§ **REQUIRED WORK**:
[1] Can you return the portion of the VMware licensing comments starting at "I don’t think" and ending at "alternative hypevisorts, greater."?
[2] Answer these questions using the VMware licensing comments:
(a) Does the change apply to licenses a customer already owns?
(b) At how many cores does Microsoft's Server 2019 licensing stand, according to Eric?
(c) Which vSphere editions are affected?

**** TEXT EXCERPT ****

I ask because my next server refresh is likely to be based on Epyc pCPUs.
I wonder how much of a hand Intel had in this decision (if any) as one high-core count Epyc is intended to replace to Intel Xeons.
Vladan SEGET says
It is for the purchase of new licenses only. Not for existing you already own. For the future release of vSphere NEXT yes, you’ll get charged x2 for 64 cores (if that’s the EPYC CPU you plan to purchase). Which edition? All vSphere editions are affected by this, including Essentials or Essentials Plus.
I don’t think Intel has something to do with that as they also do some high-number CPU cores Xeons out there.
Eric says
It’s no different than what Microsoft is doing with it’s Server 2019 licensing. At least VMware is going to 32 cores as Microsoft licensing is at 16 cores (see https://www.microsoft.com/en-us/cloud-platform/windows-server-pricing).
Vladan SEGET says
Historically, VMware has done things differently from other software vendors. However, the hardware evolution (inevitable) has made them “swap” this model now before 64 core CPUs become mainstream. After it would have been too late and the risk that clients will “migrate” to alternative hypevisorts, greater.

**** ENTRIES SHOWN ****

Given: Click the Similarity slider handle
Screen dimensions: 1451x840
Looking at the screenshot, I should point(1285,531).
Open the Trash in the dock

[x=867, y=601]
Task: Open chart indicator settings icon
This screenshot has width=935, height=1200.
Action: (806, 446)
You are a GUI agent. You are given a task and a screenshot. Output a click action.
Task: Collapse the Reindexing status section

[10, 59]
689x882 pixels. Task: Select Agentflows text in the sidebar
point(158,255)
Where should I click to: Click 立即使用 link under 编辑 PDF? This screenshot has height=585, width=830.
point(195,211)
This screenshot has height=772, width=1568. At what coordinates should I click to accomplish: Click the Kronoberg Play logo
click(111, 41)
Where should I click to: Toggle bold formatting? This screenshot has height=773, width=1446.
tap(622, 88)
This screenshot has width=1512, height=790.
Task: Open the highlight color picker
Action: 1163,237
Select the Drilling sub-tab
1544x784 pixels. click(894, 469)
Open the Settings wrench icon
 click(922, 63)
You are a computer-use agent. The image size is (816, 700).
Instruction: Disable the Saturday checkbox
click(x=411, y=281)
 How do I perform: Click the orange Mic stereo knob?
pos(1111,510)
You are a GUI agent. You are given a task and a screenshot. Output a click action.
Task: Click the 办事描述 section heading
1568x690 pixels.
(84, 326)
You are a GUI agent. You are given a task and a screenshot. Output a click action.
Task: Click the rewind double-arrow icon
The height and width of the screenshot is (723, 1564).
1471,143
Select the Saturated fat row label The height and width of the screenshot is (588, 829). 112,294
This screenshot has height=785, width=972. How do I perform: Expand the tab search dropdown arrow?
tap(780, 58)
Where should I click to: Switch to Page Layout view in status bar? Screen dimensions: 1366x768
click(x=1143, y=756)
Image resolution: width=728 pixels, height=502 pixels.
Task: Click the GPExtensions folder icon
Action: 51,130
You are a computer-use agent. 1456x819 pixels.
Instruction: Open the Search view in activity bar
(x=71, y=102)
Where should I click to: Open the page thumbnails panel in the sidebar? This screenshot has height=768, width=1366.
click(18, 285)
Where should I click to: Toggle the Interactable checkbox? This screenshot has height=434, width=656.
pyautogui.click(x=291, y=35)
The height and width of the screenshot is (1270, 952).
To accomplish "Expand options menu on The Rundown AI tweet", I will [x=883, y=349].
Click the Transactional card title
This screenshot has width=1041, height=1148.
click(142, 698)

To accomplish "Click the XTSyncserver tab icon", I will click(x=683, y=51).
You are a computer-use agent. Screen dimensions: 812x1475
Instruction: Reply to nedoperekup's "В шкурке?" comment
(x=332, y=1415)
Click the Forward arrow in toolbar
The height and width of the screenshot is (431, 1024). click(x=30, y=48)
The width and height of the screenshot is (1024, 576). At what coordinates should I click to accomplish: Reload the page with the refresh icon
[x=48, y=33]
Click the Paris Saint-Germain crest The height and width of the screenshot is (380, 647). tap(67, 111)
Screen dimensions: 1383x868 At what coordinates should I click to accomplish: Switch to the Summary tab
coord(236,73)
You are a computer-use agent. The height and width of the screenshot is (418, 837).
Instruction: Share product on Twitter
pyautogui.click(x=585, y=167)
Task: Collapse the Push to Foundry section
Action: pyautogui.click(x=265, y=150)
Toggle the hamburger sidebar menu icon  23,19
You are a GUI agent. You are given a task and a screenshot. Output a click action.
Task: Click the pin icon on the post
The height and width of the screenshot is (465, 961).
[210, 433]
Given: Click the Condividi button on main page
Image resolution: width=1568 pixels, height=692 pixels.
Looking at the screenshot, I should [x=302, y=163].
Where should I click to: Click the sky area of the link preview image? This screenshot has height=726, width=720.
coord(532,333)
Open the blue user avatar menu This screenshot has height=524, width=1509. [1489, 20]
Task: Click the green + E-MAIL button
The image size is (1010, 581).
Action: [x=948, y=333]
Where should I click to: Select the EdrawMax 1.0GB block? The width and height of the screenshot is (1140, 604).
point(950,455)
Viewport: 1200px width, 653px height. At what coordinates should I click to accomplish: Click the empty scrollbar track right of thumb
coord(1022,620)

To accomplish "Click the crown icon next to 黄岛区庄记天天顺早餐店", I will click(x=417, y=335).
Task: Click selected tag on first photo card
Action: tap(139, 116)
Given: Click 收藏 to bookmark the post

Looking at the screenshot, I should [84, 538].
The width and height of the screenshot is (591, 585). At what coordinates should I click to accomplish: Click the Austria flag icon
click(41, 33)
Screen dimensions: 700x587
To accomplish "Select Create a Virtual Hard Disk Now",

****

§ **OUTPUTS BY TASK**:
[1]
I don’t think Intel has something to do with that as they also do some high-number CPU cores Xeons out there.
Eric says
It’s no different than what Microsoft is doing with it’s Server 2019 licensing. At least VMware is going to 32 cores as Microsoft licensing is at 16 cores (see https://www.microsoft.com/en-us/cloud-platform/windows-server-pricing).
Vladan SEGET says
Historically, VMware has done things differently from other software vendors. However, the hardware evolution (inevitable) has made them “swap” this model now before 64 core CPUs become mainstream. After it would have been too late and the risk that clients will “migrate” to alternative hypevisorts, greater.

[2]
(a) No, it applies only to the purchase of new licenses.
(b) 16 cores.
(c) All vSphere editions, including Essentials and Essentials Plus.